On Wed, Jun 13, 2012 at 5:31 PM, Nikita Popov <nikita....@googlemail.com> wrote:
> Hi internals!
>
> Recent incidents have shown that even very large websites still don't
> get how to do password hashing properly. The sha1 hashes used by
> Linkedin et al can be easily cracked even by amateurs without special
> hardware.
>
> What could be the reason for this? Why don't people use bcrypt? It is
> being recommended already for *years*, but still most people don't
> seem to make use of it.
>
> I think the reason is that it is incredibly hard to use crypt()
> correctly, mainly for the following reasons:
>
> * For many people the syntax is hard to grasp. The hashing algorithm
> is specified as the salt parameter, which is somewhat non-obvious (at
> least for me).
> * The fact that you verify a password using $hash == crypt($password,
> $hash) is equally non-obvious.
> * Generating correct salts for bcrypt is quite complicated. It is
> encoded in some strange base64 format, thus requiring an additional
> function to create it. Additionally it isn't particularly easy to
> fetch the random bytes for the salt as you have to check several
> possibilities for a cross-platform solution (mcrypt initialization
> vector, openssl, /dev/*random, mt_rand etc).
>
> Correctly hashing a password with bcrypt thus requires about a hundred
> lines of code.

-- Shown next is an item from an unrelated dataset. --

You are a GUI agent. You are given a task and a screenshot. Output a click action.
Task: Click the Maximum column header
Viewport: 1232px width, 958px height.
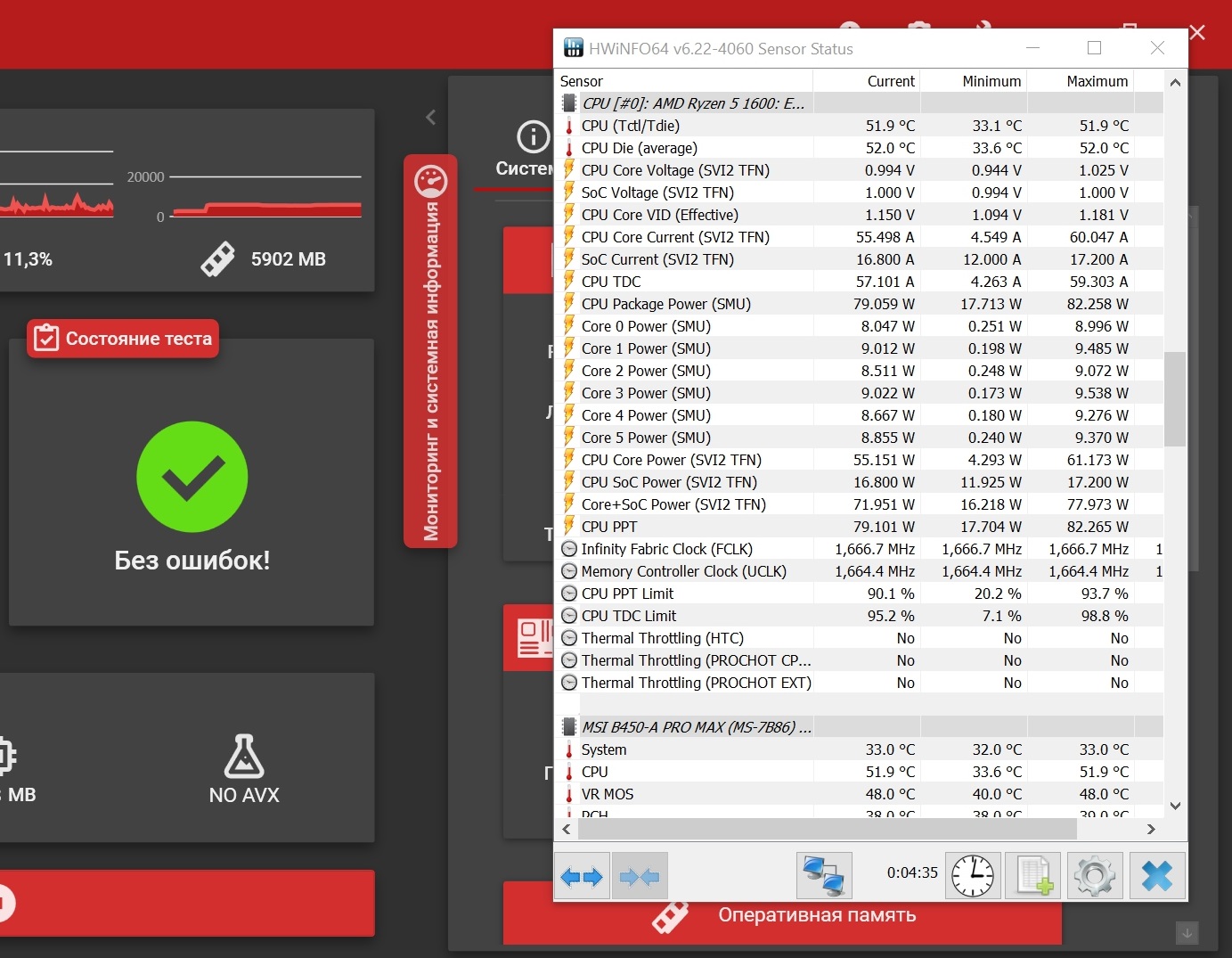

So one either has to import a library (and strangely it
> seems that people don't like to do that!) or has to roll your own
> (usually implementing some part incorrectly...)
>
> Obviously it's somewhat tempting to use a one-liner sha1() hash
> instead of a hundred line bcrypt hash.
>
> So, wouldn't it be better if PHP provided an easy to use API for
> secure password hashes natively? So you just have to call a single
> function, which magically handles everything for you (like salt
> generation).
>
> A simple sample API could be two functions password_hash($password)
> and password_hash_verify($password, $hash). But it could just as well
> be a fancy, extensible OOP API.
>
> I think this would greatly improve the hashing situation for PHP.
>
> Thanks,
> Nikita

Strong +1 on this. I'd suggest writing an RFC.